Uma inovação científica pode redefinir o futuro dos materiais sustentáveis. Pesquisadores da Northeast Forestry University, na China, desenvolveram um plástico produzido a partir da celulose do bambu capaz de se decompor no solo em aproximadamente 50 dias.
O material foi apresentado em estudo publicado na Nature Communications e surge como alternativa promissora aos polímeros derivados do petróleo, que podem permanecer no meio ambiente por séculos.
Como funciona a tecnologia
O processo começa com a extração da celulose do bambu. Essa biomassa passa por tratamento com solvente alcoólico de baixa toxicidade, permitindo a reorganização das cadeias moleculares em uma nova estrutura polimérica.

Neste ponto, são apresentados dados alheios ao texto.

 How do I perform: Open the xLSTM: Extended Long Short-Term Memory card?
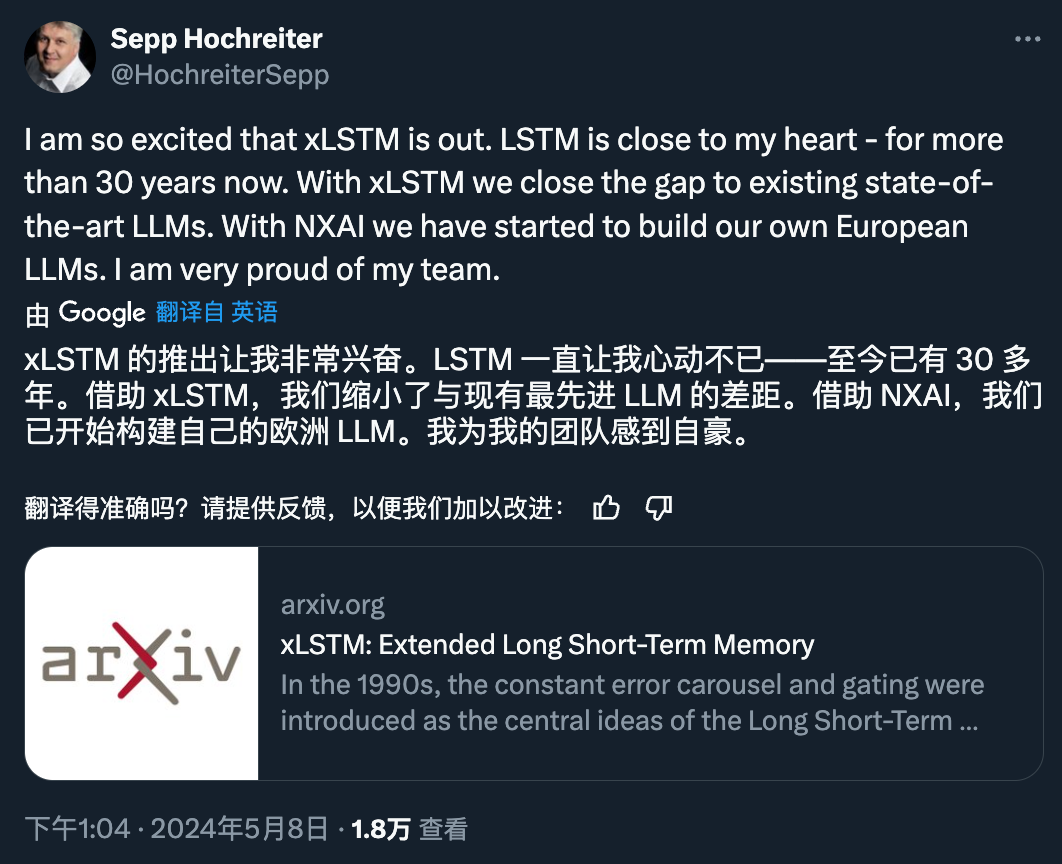[546, 645]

O resultado é um material resistente, moldável e termicamente estável.
Diferentemente de muitos bioplásticos atuais, o produto mantém alto desempenho mecânico e pode ser reprocessado, preservando cerca de 90% de sua resistência original após reciclagem.
Impacto ambiental e econômico
O bambu é uma matéria-prima estratégica por seu rápido crescimento e alta disponibilidade. A substituição parcial de plásticos convencionais por versões biodegradáveis pode reduzir significativamente a poluição em solos e aterros.
Especialistas apontam que o próximo desafio será a escalabilidade industrial e a viabilidade econômica em larga escala. Ainda assim, a inovação representa um avanço relevante na corrida global por materiais sustentáveis.
O que vem pela frente
A expectativa é que novas pesquisas ampliem aplicações industriais, incluindo embalagens, utensílios descartáveis e componentes técnicos. Caso supere as etapas de certificação e produção em massa, o plástico de bambu pode se tornar um marco na transição para uma economia circular.